Collected data entries:
**********
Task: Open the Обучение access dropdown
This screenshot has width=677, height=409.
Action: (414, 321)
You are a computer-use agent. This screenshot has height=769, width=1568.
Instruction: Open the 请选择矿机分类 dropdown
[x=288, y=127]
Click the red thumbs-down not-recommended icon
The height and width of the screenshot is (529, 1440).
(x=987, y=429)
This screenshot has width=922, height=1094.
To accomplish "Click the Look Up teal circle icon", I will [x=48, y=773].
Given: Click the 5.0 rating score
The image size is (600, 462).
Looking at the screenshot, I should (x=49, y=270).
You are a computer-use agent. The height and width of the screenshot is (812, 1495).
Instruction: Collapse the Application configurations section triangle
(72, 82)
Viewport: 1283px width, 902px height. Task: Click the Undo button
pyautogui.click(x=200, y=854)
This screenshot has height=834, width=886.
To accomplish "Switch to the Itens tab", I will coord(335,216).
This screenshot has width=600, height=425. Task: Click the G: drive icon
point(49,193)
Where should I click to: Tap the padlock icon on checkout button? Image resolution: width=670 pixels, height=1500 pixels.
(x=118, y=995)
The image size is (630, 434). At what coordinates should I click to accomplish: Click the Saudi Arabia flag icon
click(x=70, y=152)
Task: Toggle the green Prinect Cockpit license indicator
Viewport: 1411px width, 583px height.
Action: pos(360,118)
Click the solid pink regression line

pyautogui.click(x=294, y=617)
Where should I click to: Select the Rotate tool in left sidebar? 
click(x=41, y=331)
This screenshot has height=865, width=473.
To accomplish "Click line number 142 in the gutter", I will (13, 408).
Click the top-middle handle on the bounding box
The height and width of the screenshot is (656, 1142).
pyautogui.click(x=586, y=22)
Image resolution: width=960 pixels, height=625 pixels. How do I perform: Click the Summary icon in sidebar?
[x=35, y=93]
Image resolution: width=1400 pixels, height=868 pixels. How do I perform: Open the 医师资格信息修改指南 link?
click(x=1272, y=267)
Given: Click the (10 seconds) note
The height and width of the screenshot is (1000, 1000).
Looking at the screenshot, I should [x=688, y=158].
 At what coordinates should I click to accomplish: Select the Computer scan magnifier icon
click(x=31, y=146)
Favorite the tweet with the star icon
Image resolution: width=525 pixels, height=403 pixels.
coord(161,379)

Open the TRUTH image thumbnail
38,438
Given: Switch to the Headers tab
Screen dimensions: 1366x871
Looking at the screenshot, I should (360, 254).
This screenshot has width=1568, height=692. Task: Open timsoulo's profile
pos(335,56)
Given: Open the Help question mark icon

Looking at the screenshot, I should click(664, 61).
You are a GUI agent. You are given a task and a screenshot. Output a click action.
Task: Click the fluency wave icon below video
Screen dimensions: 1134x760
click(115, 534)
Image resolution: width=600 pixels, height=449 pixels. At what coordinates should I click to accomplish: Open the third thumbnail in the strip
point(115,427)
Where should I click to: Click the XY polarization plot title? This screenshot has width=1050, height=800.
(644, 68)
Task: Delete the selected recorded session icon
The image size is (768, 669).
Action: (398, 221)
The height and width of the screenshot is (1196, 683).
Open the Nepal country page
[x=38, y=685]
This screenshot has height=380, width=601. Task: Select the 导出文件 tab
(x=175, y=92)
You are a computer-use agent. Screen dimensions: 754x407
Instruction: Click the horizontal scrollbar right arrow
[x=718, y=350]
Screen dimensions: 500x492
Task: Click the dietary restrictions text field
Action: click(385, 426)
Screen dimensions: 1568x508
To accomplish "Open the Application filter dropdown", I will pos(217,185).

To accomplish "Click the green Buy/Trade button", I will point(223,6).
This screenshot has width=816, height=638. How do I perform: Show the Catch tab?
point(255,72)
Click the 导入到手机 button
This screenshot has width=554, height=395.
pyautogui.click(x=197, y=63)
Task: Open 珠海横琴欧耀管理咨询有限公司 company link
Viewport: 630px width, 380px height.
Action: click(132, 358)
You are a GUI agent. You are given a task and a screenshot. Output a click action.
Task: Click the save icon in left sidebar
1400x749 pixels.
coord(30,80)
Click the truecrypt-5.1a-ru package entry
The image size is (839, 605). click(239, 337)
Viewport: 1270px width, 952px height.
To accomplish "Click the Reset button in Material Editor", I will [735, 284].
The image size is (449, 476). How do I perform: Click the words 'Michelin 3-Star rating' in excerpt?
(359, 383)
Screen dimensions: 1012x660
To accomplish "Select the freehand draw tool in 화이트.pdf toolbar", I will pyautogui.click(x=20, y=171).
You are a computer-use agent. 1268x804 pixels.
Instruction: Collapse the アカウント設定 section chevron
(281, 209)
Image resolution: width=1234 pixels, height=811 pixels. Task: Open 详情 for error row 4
**********
Work to be completed:
A verbatim copy of all the records is required. Write it out in full.

Written answer:
Task: Open the Обучение access dropdown
This screenshot has width=677, height=409.
Action: (414, 321)
You are a computer-use agent. This screenshot has height=769, width=1568.
Instruction: Open the 请选择矿机分类 dropdown
[x=288, y=127]
Click the red thumbs-down not-recommended icon
The height and width of the screenshot is (529, 1440).
(x=987, y=429)
This screenshot has width=922, height=1094.
To accomplish "Click the Look Up teal circle icon", I will [x=48, y=773].
Given: Click the 5.0 rating score
The image size is (600, 462).
Looking at the screenshot, I should (x=49, y=270).
You are a computer-use agent. The height and width of the screenshot is (812, 1495).
Instruction: Collapse the Application configurations section triangle
(72, 82)
Viewport: 1283px width, 902px height. Task: Click the Undo button
pyautogui.click(x=200, y=854)
This screenshot has height=834, width=886.
To accomplish "Switch to the Itens tab", I will coord(335,216).
This screenshot has width=600, height=425. Task: Click the G: drive icon
point(49,193)
Where should I click to: Tap the padlock icon on checkout button? Image resolution: width=670 pixels, height=1500 pixels.
(x=118, y=995)
The image size is (630, 434). At what coordinates should I click to accomplish: Click the Saudi Arabia flag icon
click(x=70, y=152)
Task: Toggle the green Prinect Cockpit license indicator
Viewport: 1411px width, 583px height.
Action: pos(360,118)
Click the solid pink regression line

pyautogui.click(x=294, y=617)
Where should I click to: Select the Rotate tool in left sidebar? 
click(x=41, y=331)
This screenshot has height=865, width=473.
To accomplish "Click line number 142 in the gutter", I will (13, 408).
Click the top-middle handle on the bounding box
The height and width of the screenshot is (656, 1142).
pyautogui.click(x=586, y=22)
Image resolution: width=960 pixels, height=625 pixels. How do I perform: Click the Summary icon in sidebar?
[x=35, y=93]
Image resolution: width=1400 pixels, height=868 pixels. How do I perform: Open the 医师资格信息修改指南 link?
click(x=1272, y=267)
Given: Click the (10 seconds) note
The height and width of the screenshot is (1000, 1000).
Looking at the screenshot, I should [x=688, y=158].
 At what coordinates should I click to accomplish: Select the Computer scan magnifier icon
click(x=31, y=146)
Favorite the tweet with the star icon
Image resolution: width=525 pixels, height=403 pixels.
coord(161,379)

Open the TRUTH image thumbnail
38,438
Given: Switch to the Headers tab
Screen dimensions: 1366x871
Looking at the screenshot, I should (360, 254).
This screenshot has width=1568, height=692. Task: Open timsoulo's profile
pos(335,56)
Given: Open the Help question mark icon

Looking at the screenshot, I should click(664, 61).
You are a GUI agent. You are given a task and a screenshot. Output a click action.
Task: Click the fluency wave icon below video
Screen dimensions: 1134x760
click(115, 534)
Image resolution: width=600 pixels, height=449 pixels. At what coordinates should I click to accomplish: Open the third thumbnail in the strip
point(115,427)
Where should I click to: Click the XY polarization plot title? This screenshot has width=1050, height=800.
(644, 68)
Task: Delete the selected recorded session icon
The image size is (768, 669).
Action: (398, 221)
The height and width of the screenshot is (1196, 683).
Open the Nepal country page
[x=38, y=685]
This screenshot has height=380, width=601. Task: Select the 导出文件 tab
(x=175, y=92)
You are a computer-use agent. Screen dimensions: 754x407
Instruction: Click the horizontal scrollbar right arrow
[x=718, y=350]
Screen dimensions: 500x492
Task: Click the dietary restrictions text field
Action: click(385, 426)
Screen dimensions: 1568x508
To accomplish "Open the Application filter dropdown", I will pos(217,185).

To accomplish "Click the green Buy/Trade button", I will point(223,6).
This screenshot has width=816, height=638. How do I perform: Show the Catch tab?
point(255,72)
Click the 导入到手机 button
This screenshot has width=554, height=395.
pyautogui.click(x=197, y=63)
Task: Open 珠海横琴欧耀管理咨询有限公司 company link
Viewport: 630px width, 380px height.
Action: click(132, 358)
You are a GUI agent. You are given a task and a screenshot. Output a click action.
Task: Click the save icon in left sidebar
1400x749 pixels.
coord(30,80)
Click the truecrypt-5.1a-ru package entry
The image size is (839, 605). click(239, 337)
Viewport: 1270px width, 952px height.
To accomplish "Click the Reset button in Material Editor", I will [735, 284].
The image size is (449, 476). How do I perform: Click the words 'Michelin 3-Star rating' in excerpt?
(359, 383)
Screen dimensions: 1012x660
To accomplish "Select the freehand draw tool in 화이트.pdf toolbar", I will pyautogui.click(x=20, y=171).
You are a computer-use agent. 1268x804 pixels.
Instruction: Collapse the アカウント設定 section chevron
(281, 209)
Image resolution: width=1234 pixels, height=811 pixels. Task: Open 详情 for error row 4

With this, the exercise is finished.